CIA Director John Brennan warned on Wednesday that Congress’s override of a presidential veto of contested new legislation will pave the way for foreign nations hostile to the United States to detain American officials at will for alleged crimes, according to a statement.
Brennan expressed strong opposition to Congress's override of a bill permitting American victims of the 9/11 terror attacks to sue Saudi Arabia for its alleged involvement in the plot.
However, the bill—known as the Justice Against Sponsors of Terrorism Act, or JASTA—will also provide similar legal recourse to foreign nations, meaning that they could detain top U.S. officials, military leaders, and others.
Leading U.S. officials, including Brennan and Defense Secretary Ash Carter, have warned that the consequences of the bill would enable foreign nations to meddle in U.S. counterterrorism operations and force the disclosure of sensitive classified material.

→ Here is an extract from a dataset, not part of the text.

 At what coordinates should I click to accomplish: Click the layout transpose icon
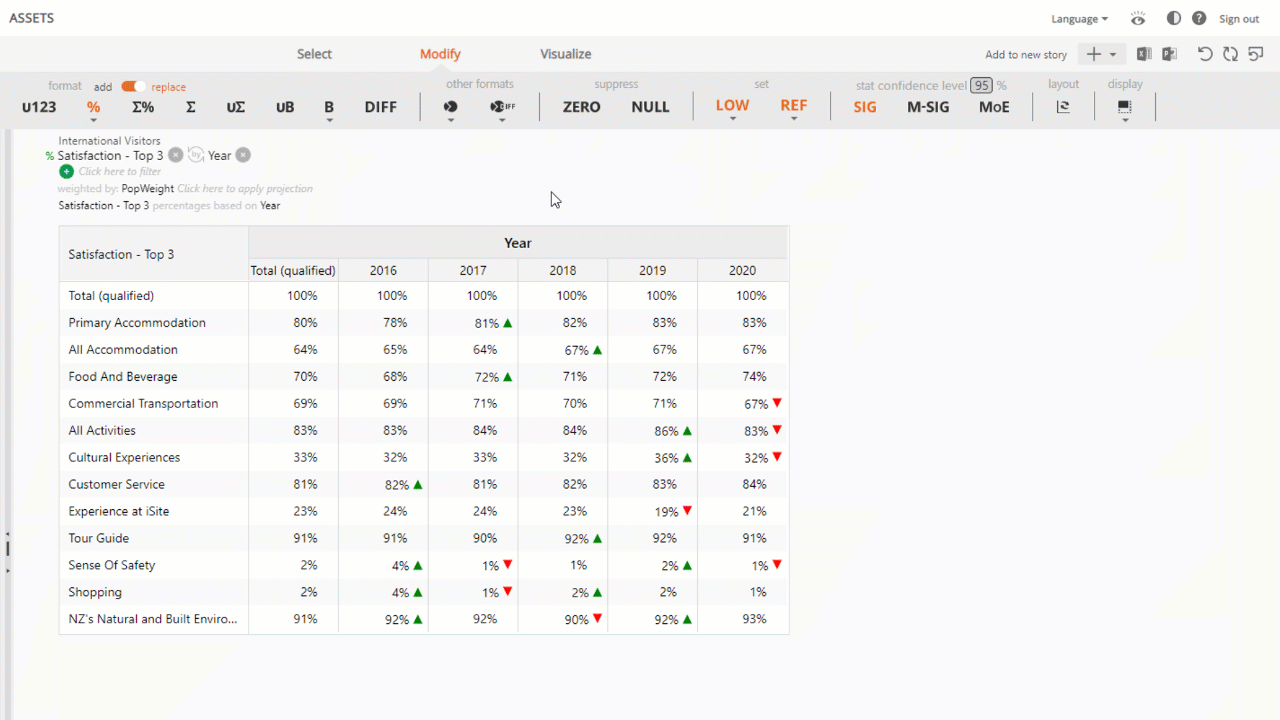[1063, 107]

JASTA "will have grave implications for the national security of the United States," Brennan said. "The most damaging consequence would be for those U.S. government officials who dutifully work overseas on behalf of our country. The principle of sovereign immunity protects U.S. officials every day, and is rooted in reciprocity".
"If we fail to uphold this standard for other countries, we place our own nation’s officials in danger," Brennan said. "No country has more to lose from undermining that principle than the United States—and few institutions would be at greater risk than CIA."
Carter made a similar argument earlier this week, telling top lawmakers that the legislation sets the stage for foreign nations to seize U.S. assets abroad and detain troops for alleged crimes.
A coalition of Iraqis has already vowed to take America to court for war crimes.